If there is none: Petition may be filed anytime except within the 12 months
of a previous election, if any.

If there is a CBA:

Petition may only be filed within the “freedom period” of the


representational aspect of the CBA.

Q: In what instance may a petition for certification election be filed


outside the freedom period of a current collective bargaining agreement? (1997
Bar Question)
A: As a general rule in an establishment where there is a CBA in force and
effect, a PCE may be filed only during the freedom period of such CBA. But to have
that effect, the CBA should have been filed and registered with the DOLE(LC, Art.
231, 253-A and 256). Thus, a CBA that has not been filed and registered with the
DOLE cannot be a bar to a CE and such election can be held outside the freedom
period of such CBA.

Alternative Answer: A PCE may be filed outside the freedom period of a


current CBA if such CBA is a new CBA that has been prematurely entered into,
meaning it was entered into before the expiry date of the old CBA. The filing of the
PCE shall be within the freedom period of the old CBA which is outside the
freedom period of the new CBA that had been prematurely entered into.

Where to file the PCE

A petition for certification election shall be filed with the Regional Office
which issued the petitioning union’s certificate of registration or certificate of
creation of chartered local The petition shall be heard and resolved by the Med-
Arbiter.

NOTE: The filing or pendency of any inter/intraunion dispute and other


related labor relations dispute is not a prejudicial question to any petition for
certification election and shall not be a ground for the dismissal of a petition for
certification election or suspension of proceedings of certification of election (Sec.
2, Rule XI of D.O. 40- 03).

Med-Arbiter’s Action on the Petition:

Hold a Preliminary Conference:

1. To determine whether the PCE should be processed or dismissed

2. To determine the BU that will participate in the election and the identity
of the contending unions

3. To determine the possibility of holding a “consent election”


a.

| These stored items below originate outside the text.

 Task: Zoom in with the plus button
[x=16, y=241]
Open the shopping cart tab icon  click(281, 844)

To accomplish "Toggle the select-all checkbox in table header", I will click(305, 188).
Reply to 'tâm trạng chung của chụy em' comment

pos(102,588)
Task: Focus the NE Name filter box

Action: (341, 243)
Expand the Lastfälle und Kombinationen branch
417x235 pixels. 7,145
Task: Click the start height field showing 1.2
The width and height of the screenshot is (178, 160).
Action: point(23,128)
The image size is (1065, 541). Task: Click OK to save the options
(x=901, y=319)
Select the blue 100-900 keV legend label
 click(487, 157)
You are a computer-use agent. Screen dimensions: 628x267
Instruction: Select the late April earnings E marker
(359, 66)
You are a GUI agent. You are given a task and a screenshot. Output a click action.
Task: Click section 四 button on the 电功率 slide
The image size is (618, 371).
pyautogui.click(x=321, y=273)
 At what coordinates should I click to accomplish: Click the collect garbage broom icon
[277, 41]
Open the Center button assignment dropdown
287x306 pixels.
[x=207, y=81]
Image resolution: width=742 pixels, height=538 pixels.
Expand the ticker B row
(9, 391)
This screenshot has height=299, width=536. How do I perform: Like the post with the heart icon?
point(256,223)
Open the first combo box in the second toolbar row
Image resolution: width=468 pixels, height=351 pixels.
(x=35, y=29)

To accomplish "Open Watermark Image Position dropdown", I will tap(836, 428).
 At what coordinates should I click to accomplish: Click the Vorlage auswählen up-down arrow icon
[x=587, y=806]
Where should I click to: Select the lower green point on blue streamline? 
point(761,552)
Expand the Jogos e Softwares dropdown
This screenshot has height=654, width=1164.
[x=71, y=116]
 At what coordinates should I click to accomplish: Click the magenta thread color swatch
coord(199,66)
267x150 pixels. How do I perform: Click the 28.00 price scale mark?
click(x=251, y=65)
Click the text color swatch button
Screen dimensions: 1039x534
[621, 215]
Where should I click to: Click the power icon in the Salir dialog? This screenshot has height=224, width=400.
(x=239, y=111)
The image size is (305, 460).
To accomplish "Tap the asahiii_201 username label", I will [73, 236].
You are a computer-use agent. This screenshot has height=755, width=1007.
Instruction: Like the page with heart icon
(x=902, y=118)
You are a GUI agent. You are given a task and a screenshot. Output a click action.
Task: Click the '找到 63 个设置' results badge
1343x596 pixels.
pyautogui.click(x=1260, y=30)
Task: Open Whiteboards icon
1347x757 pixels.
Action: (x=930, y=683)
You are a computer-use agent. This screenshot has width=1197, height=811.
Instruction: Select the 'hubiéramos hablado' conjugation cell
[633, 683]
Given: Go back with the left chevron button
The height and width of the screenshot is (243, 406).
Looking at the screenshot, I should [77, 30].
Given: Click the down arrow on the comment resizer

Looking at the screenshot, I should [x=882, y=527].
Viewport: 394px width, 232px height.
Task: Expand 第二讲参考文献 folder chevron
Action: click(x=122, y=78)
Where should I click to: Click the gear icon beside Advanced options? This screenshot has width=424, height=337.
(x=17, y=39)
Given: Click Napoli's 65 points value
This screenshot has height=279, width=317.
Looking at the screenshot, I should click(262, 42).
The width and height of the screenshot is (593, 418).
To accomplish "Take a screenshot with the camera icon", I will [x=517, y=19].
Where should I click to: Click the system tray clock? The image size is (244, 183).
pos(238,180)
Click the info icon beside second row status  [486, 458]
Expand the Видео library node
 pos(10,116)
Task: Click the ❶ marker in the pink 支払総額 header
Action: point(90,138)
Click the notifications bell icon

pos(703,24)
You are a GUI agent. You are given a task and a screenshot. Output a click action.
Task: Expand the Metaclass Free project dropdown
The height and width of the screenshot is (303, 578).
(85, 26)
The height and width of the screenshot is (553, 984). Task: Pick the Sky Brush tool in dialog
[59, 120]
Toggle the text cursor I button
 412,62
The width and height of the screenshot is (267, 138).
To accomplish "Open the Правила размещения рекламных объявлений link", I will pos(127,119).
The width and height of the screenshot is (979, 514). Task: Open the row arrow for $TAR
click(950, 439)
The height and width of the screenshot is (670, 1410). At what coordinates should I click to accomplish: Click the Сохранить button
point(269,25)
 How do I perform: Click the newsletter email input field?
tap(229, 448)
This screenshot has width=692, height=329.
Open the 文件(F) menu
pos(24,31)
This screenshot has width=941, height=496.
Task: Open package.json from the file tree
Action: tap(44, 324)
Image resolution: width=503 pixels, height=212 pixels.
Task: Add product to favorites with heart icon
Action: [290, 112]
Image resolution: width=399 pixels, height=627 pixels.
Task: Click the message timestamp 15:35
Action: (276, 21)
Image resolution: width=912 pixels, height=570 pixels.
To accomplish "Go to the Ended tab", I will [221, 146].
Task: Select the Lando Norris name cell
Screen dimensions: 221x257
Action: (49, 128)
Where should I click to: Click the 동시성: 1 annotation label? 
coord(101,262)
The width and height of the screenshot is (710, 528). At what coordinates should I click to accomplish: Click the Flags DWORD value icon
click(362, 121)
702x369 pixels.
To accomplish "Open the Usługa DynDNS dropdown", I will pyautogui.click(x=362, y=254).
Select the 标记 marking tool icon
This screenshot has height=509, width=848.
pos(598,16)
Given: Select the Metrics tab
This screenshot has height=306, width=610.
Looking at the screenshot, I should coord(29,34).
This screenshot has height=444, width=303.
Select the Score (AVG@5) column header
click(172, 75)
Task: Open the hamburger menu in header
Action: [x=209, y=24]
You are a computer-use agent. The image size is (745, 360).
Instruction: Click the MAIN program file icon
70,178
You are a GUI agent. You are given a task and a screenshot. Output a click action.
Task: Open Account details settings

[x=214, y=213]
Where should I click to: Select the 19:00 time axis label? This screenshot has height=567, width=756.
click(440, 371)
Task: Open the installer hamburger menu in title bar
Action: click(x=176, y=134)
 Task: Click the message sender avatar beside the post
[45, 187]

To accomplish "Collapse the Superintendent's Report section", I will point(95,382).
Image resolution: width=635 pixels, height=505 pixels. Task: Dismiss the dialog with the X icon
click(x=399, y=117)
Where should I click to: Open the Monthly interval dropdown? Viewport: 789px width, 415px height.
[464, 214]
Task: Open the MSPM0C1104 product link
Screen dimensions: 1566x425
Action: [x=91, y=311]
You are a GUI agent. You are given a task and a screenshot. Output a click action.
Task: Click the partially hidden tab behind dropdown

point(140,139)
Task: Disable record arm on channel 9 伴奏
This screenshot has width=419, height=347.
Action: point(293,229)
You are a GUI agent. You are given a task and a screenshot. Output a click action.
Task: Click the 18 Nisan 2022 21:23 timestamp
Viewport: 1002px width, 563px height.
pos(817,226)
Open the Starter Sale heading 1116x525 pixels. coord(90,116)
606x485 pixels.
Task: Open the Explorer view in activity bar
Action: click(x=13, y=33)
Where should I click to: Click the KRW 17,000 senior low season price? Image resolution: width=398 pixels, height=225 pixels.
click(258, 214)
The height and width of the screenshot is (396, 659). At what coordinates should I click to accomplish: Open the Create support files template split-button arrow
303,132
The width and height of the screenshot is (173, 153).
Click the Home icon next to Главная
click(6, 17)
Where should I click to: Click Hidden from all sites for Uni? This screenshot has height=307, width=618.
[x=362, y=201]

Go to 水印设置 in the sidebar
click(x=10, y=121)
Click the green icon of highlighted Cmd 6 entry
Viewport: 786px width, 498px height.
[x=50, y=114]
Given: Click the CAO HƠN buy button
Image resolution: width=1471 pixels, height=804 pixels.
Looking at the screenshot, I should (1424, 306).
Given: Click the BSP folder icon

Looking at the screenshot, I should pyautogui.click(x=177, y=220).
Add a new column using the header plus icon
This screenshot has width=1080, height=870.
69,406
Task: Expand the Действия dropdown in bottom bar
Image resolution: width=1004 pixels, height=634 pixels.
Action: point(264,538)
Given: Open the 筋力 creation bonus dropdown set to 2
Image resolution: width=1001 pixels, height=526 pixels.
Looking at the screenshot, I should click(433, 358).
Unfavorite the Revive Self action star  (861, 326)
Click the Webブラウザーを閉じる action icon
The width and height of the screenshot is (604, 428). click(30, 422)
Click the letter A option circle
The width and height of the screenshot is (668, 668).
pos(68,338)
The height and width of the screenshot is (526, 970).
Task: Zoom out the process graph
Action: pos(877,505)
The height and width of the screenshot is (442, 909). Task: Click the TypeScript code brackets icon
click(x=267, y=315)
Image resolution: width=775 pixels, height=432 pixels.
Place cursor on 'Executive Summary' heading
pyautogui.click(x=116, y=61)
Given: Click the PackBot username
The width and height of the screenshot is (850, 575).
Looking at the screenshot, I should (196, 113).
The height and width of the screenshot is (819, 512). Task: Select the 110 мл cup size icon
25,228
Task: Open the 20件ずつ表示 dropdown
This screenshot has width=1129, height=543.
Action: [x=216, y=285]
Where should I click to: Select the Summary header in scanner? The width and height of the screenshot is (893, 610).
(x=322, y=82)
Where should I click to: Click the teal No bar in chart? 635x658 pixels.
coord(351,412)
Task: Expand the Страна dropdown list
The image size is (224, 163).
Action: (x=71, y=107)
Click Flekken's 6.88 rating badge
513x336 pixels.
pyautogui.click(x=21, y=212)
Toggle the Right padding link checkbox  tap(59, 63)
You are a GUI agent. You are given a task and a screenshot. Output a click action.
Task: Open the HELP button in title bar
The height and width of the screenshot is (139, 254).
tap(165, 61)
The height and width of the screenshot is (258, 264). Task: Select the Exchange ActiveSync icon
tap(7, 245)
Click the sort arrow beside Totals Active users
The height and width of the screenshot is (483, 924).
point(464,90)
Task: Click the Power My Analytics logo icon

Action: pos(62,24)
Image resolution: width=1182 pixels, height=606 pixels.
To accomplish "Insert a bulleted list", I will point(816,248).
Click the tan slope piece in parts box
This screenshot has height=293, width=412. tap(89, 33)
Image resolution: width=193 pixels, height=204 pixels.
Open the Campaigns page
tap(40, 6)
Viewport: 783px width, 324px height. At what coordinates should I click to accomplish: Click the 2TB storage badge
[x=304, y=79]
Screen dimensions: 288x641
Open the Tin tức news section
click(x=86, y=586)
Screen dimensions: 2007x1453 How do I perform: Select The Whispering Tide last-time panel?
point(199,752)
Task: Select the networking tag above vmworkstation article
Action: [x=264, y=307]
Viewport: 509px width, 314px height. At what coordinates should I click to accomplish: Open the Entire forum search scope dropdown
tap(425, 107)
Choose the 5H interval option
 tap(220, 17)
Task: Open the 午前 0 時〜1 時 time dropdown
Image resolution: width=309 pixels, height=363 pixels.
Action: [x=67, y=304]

If the unions agree, the PCE will no longer be heard and the unions will
instead prepare for the consent election.

b. If the unions fail to agree, hearings would be conducted

Conduct of Hearings:

After the last hearing, Med-Arbiter shall issue a formal order denying or
granting the petition.

IN AN UNORGANIZED ESTABLISHMENT

Unorganized Establishment

An unorganized establishment is a bargaining unit with no recognized or


certified bargaining agent. It does not necessarily refer to an entire company.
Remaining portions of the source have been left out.